Saturday, March 20, 2010


I’m a little embarrassed to admit that falafel is one of those foods I used to associate with dreary, unimaginative food courts. Until recently, I had only ever experienced falafel from little Lebanese restaurants in sad shopping malls where I munched on the dry, fried balls of chickpeas that had probably been prepared hours earlier, and had since been losing moisture and flavor under a heat lamp. That said, it has always been a food I took pleasure in eating and that I ordered frequently enough. They were unlike anything I had tasted before.

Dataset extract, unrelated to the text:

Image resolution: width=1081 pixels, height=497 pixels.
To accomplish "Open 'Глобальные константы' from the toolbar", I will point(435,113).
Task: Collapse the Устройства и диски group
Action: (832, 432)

Well, I have since had better falafel at better restaurants, and I can now better appreciate what falafel has the potential to be: a simple, unassuming combination of ingredients to produce a unique and delectable treat. After tasting superior falafel, and seeing a particularly inspiring episode of Throwdown with Bobby Flay in which he heads off against the maker of the so-called best falafel in NYC, I decided, of course, that I would have to try making falafel for myself.For those of you poor souls who don’t know what falafel is, and have never tasted it, allow me to enlighten you: falafel is basically a mixture of mashed chickpeas with various herbs, spices, and baking powder for volume, rolled into a ball, and deep fried. The origin of this tasty treat is up for debate: several countries in the Middle East claim it as their own, including Egypt and Israel. Regardless of who created it, falafel is popular in many places today, and for good reason: it’s delicious.
I had wanted to make my own falafel for a while when a recipe for it popped up in my February issue of Bon Appétit. I took it as a sign, and decided to give the recipe a shot, at least as a starting point for my own version.
The recipe is as simple and straightforward as you can imagine: basically, mash the ingredients together, form into balls, roll around in some flour, and fry. I fried mine in about a half inch of canola oil in my cast iron skillet on the stovetop, and they came out quite beautifully. Served on couscous with hummus and pita bread, they made a very tasty vegetarian meal. Unlike the heat lamp-petrified falafel I had had in the past, this falafel was hot with a crisp outside, and a fluffy, moist interior. It tasted fresh and delicious.
They weren’t perfect, though. My cooking method was fine: I liked how they came out texture-wise. Where I found they were lacking a little was in flavor. They needed more. The next time I make this, I think I’ll use more parsley and cumin, and I would also add some mint and coriander.

If you haven’t had falafel before, I would recommend that you try it at a restaurant (even a restaurant in a food court) so that you can get an idea of what falafel should taste like. I think that this is one of those dishes where it is really necessary to know what you’re going for before you try it yourself. Then, find the recipe here, make it at home and perfect your own scrumptious falafel, worthy of so much more than their food court popularity.